Defendemos por isso a prorrogação das moratórias enquanto as empresas estão impossibilitadas de retomar receitas, sobretudo nos setores que permanecem mais afetados. A questão da interrupção das moratórias não se reduz às consequências para o sistema financeiro, deve ser analisada em primeira linha pelas repercussões que teria na economia e no bem-estar da sociedade portuguesa.

Ao contrário da anterior esta não é uma crise financeira. De forma genérica o sistema financeiro encontra-se numa posição que é incomparavelmente melhor do que a que tinha perante a anterior crise, tanto de robustez de capital como de abundância de liquidez.

Esta posição tem permitido que os bancos correspondam, sempre com rigor e adequada prudência, positivamente no apoio a famílias e empresas, contribuindo ativamente para que resistam e superem um período de elevada adversidade.

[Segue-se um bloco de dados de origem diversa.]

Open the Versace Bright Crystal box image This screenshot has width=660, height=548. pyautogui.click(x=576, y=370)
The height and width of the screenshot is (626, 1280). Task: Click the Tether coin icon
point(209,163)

O desempenho do sistema financeiro não se pode dissociar da realidade económica em que está inserido. Os bancos refletem nos seus balanços a generalidade da economia portuguesa. Há uma relação de grande proximidade e dependência dos Bancos que estão sediados em Portugal e que têm na sua missão servir a economia Portuguesa.

Essa relação é útil e virtuosa para a sociedade portuguesa, naturalmente no pressuposto de que se pretende prosseguir um modelo de desenvolvimento económico sustentável e que os Bancos dispõem de modelos de governo sólidos e incentivos alinhados com uma cultura de rigor e de sustentabilidade na gestão dos riscos.

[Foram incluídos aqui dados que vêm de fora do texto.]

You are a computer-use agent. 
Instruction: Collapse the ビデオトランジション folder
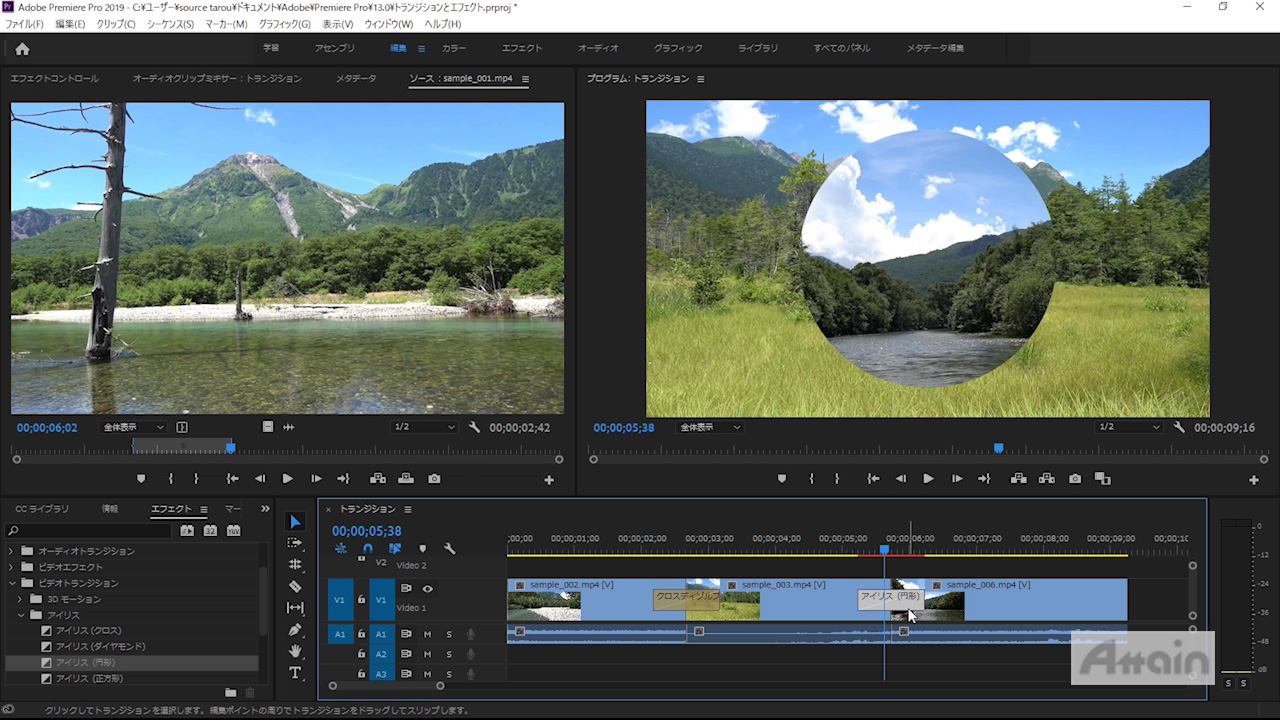[13, 583]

Em termos sanitários estamos a viver o período mais difícil, mas alguns indicadores recentes evidenciam que em termos económicos já ultrapassámos a fase mais aguda da crise.

Estamos por isso confiantes que existem condições para que possamos contribuir e beneficiar de uma retoma económica a bom ritmo a partir do início do primeiro semestre de 2021. Façamos por isso, cumprindo com rigor as orientações de saúde publica e protegendo e preservando a capacidade empresarial.